Skip to main content
charlesk56914348
Participant
January 8, 2019
Question

manual zones OCR

  • January 8, 2019
  • 1 reply
  • 992 views

I am coming from using Omnipage and Abbyy line of OCR products at my previous employer, to your OCR technology by Image Recognition Integrated Systems S.A. Copyright 1987 - 2014 with my current employer:

i find your OCR auto-selects zones (types, sizes, and/or shapes) that are nearly impossible to edit due to so many "wrong" or excessive zones auto-created as well as multiple excess zones.. Is there anyway to treat the image as 100% text to at least allow extraction to Word or Excel for proper formatting. Or is there a way to merge many lines of overlapped zones.  Or even better i would love to create my own zone sizes and types manually, i just can't seem to find instructions how.

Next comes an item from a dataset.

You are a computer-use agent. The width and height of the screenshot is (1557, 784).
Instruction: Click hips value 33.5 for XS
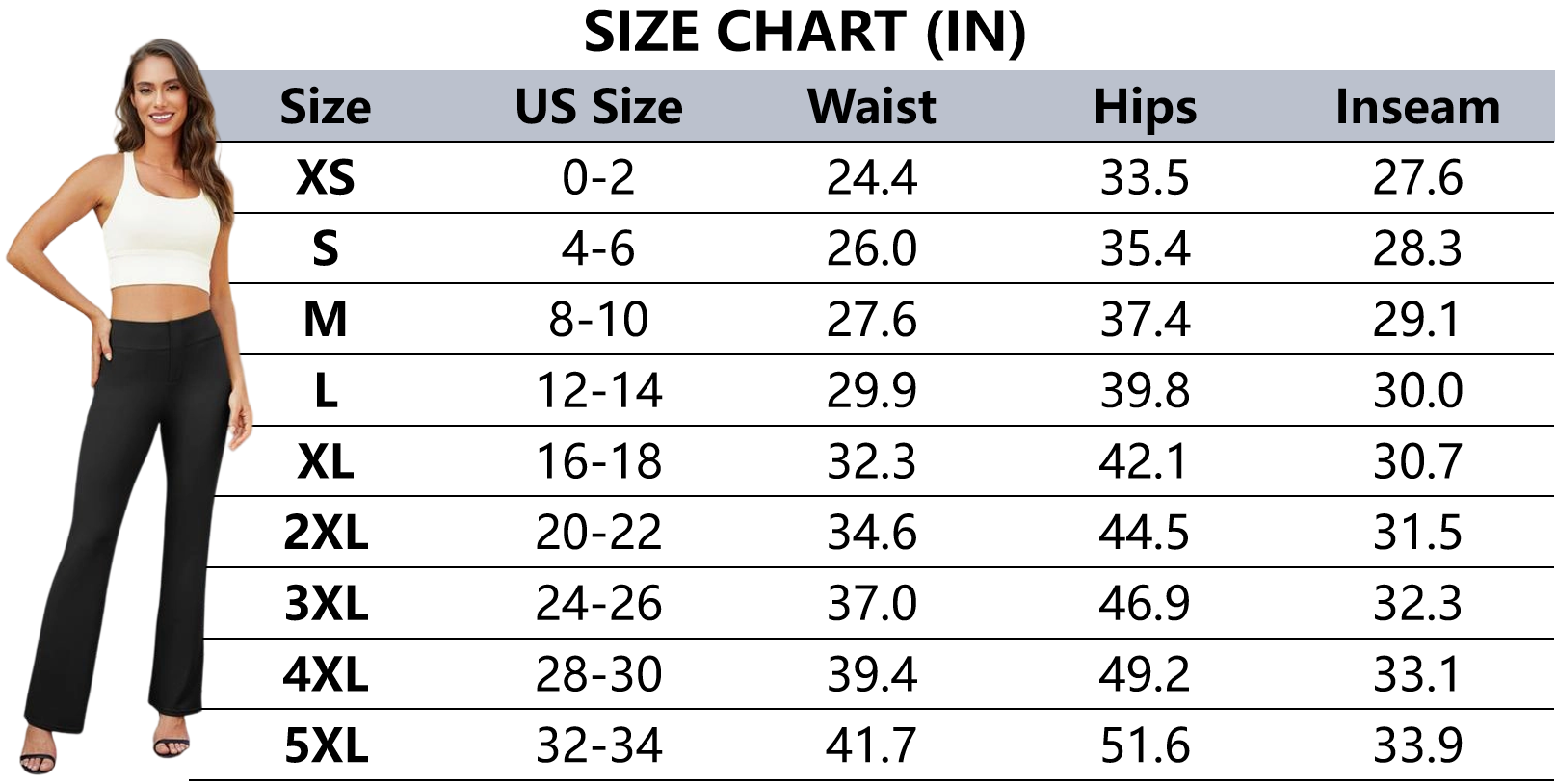coord(1145,178)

Thanks for any suggestions at all.

This topic has been closed for replies.

1 reply

gary_sc
Community Expert
Community Expert
January 8, 2019

Hi Charles,

Yup, quite a bit different.

Unfortunately I'm not sure I understand the nature/design of the page you're trying to capture. Is it like a magazine page? Newspaper? Text book?

Also, what are you trying to get out of this process: just the text, recreate the whole page? What?

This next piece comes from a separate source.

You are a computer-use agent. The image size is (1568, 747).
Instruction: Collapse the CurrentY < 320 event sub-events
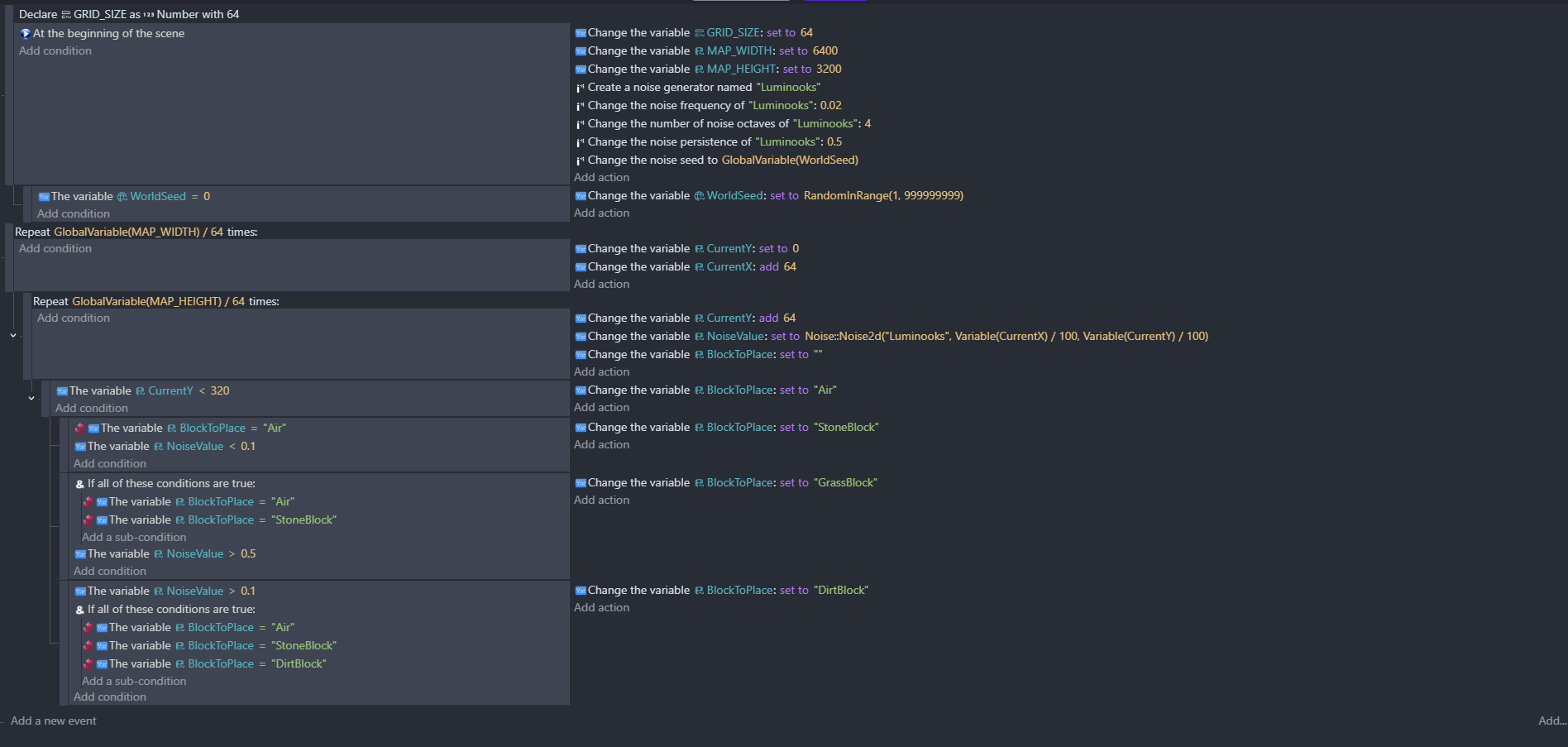31,398
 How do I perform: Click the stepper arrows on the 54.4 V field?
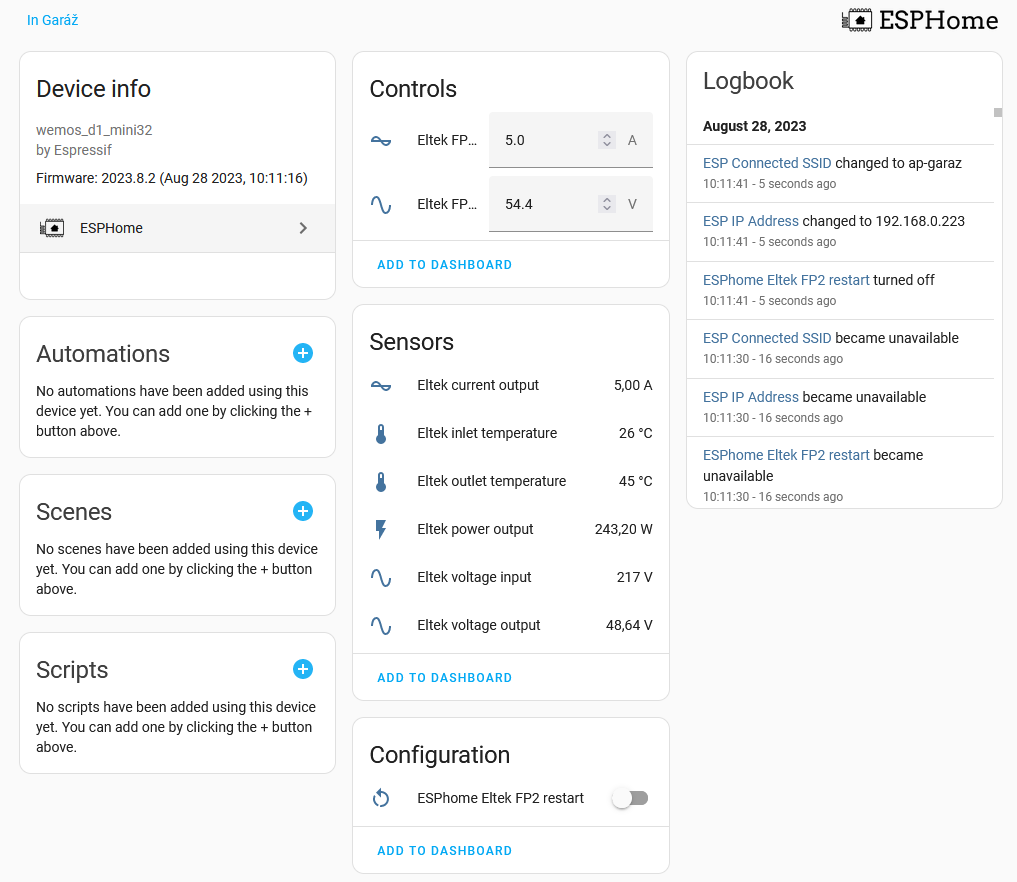[x=606, y=204]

And effectively no, the OCR engine in Acrobat will not treat an image as text. If there are text elements within an image, than maybe unless part of the image crosses over the text.

And just to ask ahead of time incase it is necessary, what is your OS (and release) and which version of Acrobat (and release). Similarly, which scanner are you using and which software is Acrobat using to do the scanning?

Sorry for all the questions but most if not all are necessary to give you the best help we can.

charlesk56914348
Participant
July 22, 2019

just to "close" my query - your reply solved the issue - i.e. "no"

What i was trying to do was take old pdf files (font based - not bitmap) created by adobe from a MS Word file "printer" and convert them back to word files. The original Word files were from long gone faculty members.

There are lots of formulas, tables, special formatting that "translate back wrong".  I was trying to simplify the reversal by modifying the auto generated zones before exporting.... Thanks anyway. I did a manual fix based on the part Acrobat got right...

C